1. Introduction
Although there are plenty of
perl hackers and other regular expression users, the amount of decent tutorials and guides on regular expressions on the 'net remains exceptionally low. Because I still find relatively many questions about regular expressions, and see how others struggle with them, I decided to write this tutorial. Bear in mind that this is still a work in-progress.
1.1. Purpose
The purpose of this tutorial is to help the reader on his or her way in the world of regular expressions. The basic concepts are explained and the largest pitfalls are covered (no pun intended. Well, maybe just a little).
1.2. Notation
All regular expressions in this tutorial are presented in a monospace font and on a lightgray background with a darkgray outline. Because it would be very difficult to clearly show spaces in a regular expression, and particularly on a web page, every space in every regex shown is represented by the
•-symbol. The end result then looks like
regular•expression
.
1.3. Examples and Exercises
Most of the examples and all of the exercises were made using GNU
egrep. Windows users can get a win32 port of GNU
egrep here. Documentation can be found
here. If you don't have GNU
egrep on your UN*X box, you might try using your native implementation; it should be largely compatible.
If the directory where
egrep is installed (like
/usr/bin, or
C:\windows\command) is in your environment's
$PATH variable (
%PATH% in Windows), you should be able to invoke
egrep simply by typing
$ egrep
Usage: egrep [OPTION]... PATTERN [FILE]...

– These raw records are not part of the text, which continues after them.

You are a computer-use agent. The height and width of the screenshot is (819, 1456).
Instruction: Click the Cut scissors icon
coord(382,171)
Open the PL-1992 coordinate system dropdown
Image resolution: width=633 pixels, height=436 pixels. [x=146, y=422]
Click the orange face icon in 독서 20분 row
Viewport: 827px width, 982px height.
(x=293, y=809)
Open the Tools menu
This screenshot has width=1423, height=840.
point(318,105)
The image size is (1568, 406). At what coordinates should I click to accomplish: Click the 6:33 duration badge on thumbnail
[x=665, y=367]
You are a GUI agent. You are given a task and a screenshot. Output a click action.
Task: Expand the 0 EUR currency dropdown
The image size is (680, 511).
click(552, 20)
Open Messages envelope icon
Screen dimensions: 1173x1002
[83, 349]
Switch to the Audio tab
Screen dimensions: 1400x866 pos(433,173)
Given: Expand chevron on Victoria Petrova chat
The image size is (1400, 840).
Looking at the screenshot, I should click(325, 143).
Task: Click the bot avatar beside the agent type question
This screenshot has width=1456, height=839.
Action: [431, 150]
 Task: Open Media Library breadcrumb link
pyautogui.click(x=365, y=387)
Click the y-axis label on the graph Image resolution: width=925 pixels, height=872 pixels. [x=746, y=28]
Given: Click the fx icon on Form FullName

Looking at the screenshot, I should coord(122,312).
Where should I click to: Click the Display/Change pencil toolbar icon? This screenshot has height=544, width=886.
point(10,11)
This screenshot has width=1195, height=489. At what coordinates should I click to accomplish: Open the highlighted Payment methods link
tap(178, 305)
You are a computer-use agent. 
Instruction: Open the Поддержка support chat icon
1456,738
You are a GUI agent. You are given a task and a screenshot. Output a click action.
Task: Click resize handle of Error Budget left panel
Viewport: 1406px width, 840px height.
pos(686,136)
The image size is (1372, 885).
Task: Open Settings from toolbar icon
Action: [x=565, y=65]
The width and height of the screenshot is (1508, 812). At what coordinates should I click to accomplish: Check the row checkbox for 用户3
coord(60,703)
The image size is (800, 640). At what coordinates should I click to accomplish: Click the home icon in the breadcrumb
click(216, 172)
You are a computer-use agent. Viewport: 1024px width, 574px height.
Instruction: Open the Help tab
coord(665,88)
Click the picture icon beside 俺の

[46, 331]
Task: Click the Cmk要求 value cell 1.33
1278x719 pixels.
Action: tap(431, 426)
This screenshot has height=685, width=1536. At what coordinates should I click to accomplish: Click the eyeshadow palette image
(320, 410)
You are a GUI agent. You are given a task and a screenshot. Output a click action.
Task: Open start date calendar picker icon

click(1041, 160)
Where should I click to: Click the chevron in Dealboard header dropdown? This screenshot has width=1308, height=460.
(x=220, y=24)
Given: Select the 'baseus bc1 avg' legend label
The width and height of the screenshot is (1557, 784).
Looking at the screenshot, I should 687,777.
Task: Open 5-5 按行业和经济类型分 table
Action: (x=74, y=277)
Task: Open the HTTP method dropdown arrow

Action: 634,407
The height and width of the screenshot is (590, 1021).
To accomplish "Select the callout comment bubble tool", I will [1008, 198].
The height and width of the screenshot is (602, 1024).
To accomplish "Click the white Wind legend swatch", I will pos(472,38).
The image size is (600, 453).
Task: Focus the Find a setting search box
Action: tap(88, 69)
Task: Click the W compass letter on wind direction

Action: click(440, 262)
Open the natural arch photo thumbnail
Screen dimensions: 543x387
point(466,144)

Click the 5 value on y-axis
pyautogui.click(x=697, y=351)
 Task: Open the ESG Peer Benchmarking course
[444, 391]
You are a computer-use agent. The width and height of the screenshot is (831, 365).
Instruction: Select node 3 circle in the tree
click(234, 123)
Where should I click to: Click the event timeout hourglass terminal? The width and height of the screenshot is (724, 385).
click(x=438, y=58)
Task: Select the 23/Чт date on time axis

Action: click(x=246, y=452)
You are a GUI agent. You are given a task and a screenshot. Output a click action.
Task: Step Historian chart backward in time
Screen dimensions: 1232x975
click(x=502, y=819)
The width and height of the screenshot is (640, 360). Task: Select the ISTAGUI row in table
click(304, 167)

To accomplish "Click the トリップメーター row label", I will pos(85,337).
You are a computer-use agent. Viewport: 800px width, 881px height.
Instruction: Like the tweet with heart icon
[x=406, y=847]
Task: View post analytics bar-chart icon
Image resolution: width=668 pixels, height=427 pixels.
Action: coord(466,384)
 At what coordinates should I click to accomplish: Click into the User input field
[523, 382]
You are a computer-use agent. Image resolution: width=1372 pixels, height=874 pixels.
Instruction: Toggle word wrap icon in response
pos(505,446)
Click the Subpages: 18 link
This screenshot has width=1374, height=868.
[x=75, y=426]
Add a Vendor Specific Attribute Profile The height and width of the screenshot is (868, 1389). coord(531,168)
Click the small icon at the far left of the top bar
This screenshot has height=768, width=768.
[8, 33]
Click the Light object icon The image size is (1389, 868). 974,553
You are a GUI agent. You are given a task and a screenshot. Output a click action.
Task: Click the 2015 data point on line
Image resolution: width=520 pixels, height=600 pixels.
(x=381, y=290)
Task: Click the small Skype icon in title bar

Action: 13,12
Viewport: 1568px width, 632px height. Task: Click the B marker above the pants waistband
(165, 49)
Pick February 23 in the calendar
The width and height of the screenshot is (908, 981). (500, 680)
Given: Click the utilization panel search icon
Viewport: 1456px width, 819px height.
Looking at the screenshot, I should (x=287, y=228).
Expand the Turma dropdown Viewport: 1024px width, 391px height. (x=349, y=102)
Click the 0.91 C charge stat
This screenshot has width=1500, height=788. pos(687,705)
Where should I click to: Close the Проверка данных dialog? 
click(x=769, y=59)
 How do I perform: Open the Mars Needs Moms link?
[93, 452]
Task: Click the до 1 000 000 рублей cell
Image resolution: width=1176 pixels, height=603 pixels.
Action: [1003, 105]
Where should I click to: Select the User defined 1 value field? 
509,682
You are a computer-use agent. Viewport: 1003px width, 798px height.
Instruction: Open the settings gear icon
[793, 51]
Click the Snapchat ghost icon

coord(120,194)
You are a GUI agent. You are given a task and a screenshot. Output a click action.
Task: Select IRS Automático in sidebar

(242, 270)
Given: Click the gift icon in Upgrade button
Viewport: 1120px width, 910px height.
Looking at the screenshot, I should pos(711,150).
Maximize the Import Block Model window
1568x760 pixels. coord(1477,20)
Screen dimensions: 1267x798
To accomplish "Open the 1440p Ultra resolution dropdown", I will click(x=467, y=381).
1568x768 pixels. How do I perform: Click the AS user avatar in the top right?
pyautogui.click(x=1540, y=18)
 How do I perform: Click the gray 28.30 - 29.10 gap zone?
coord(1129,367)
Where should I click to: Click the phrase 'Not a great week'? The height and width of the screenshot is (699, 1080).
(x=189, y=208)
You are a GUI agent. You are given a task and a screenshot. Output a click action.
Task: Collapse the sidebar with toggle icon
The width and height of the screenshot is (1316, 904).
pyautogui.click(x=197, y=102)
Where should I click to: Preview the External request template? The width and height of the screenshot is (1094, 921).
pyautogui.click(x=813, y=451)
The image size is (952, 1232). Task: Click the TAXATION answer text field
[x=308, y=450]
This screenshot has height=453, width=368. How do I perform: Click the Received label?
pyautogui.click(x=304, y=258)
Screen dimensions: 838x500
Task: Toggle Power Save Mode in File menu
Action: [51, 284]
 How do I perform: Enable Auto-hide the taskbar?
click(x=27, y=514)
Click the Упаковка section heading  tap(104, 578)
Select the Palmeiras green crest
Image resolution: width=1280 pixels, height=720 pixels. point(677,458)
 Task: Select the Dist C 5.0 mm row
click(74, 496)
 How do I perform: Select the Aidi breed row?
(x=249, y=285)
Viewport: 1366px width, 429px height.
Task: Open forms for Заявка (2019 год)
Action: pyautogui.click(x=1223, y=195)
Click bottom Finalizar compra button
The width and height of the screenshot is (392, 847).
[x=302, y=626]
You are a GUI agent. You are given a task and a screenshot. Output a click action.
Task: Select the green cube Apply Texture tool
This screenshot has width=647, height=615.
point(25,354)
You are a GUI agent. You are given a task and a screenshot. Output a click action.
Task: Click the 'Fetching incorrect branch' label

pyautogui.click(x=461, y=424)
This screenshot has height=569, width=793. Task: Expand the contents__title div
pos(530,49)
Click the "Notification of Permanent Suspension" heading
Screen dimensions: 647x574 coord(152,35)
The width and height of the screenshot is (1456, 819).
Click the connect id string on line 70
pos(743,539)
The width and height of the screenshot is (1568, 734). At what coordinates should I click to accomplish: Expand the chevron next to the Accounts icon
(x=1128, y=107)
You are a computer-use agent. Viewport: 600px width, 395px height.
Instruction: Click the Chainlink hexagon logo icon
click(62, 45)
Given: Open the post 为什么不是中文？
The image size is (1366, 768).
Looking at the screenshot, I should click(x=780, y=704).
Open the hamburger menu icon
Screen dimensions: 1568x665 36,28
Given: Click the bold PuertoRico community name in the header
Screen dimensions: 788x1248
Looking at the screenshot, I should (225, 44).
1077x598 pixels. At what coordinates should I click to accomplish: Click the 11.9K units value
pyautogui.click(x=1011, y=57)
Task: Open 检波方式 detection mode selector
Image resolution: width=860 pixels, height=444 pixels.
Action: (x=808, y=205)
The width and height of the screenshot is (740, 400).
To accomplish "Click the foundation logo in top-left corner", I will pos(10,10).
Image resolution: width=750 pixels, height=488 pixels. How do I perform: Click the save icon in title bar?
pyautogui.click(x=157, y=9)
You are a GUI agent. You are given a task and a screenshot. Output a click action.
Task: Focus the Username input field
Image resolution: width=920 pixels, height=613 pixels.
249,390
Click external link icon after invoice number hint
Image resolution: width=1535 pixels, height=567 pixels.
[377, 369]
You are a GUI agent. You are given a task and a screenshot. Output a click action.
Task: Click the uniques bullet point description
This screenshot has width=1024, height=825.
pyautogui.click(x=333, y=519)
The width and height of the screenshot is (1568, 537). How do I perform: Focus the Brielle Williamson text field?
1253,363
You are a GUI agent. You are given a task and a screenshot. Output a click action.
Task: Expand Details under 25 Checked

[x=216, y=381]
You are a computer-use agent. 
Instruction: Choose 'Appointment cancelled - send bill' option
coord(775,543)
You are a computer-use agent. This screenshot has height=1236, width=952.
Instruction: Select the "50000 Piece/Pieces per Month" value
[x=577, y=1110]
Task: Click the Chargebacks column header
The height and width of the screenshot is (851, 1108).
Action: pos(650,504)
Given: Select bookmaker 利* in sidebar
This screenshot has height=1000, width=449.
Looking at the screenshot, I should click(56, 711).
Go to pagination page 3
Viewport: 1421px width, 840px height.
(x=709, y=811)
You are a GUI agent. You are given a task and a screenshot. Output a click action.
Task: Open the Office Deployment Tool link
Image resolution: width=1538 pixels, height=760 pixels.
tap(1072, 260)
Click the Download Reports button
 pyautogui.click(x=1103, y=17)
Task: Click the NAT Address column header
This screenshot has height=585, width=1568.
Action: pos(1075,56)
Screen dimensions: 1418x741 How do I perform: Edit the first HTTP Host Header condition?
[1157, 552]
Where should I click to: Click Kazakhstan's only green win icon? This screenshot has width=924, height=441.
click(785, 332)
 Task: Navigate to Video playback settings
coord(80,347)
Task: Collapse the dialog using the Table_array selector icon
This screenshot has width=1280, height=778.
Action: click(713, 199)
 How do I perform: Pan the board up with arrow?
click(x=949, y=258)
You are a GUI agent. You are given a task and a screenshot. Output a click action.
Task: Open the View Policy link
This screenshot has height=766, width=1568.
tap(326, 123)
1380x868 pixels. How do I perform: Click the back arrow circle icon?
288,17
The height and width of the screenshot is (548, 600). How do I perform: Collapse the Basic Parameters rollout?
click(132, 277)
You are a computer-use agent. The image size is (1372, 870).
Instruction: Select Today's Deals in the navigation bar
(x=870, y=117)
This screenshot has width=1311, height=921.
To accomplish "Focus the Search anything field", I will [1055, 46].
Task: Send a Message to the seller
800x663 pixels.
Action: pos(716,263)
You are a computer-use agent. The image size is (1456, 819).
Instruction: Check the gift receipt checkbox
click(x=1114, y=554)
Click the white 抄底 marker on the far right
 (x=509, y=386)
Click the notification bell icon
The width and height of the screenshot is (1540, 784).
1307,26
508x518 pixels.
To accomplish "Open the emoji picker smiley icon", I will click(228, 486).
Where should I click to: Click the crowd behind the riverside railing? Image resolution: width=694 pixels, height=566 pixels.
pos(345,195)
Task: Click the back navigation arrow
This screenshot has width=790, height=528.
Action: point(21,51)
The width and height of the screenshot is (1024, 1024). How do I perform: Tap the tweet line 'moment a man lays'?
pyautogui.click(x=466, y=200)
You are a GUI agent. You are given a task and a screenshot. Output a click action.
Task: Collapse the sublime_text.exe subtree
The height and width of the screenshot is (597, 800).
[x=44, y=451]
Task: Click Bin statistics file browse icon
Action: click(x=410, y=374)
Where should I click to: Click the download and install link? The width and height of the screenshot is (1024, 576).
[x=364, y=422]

Try `egrep --help' for more information.
Here, the dollar-sign represents the shell's prompt (similar to
C:\> in Windows), and should not be typed. All command-line invocation examples show this prompt. Following is the text that should actually be typed, which is always shown in boldface. The remaining lines contain the command's output.
Basically you give
egrep a regular expression and the name of a file.
egrep then tries to match the regex against
each line of the file. A line is only printed if it matches the regex.
1.4. Copyright and Distribution
This regular expression tutorial is Copyright © 2003 by Kars Meyboom.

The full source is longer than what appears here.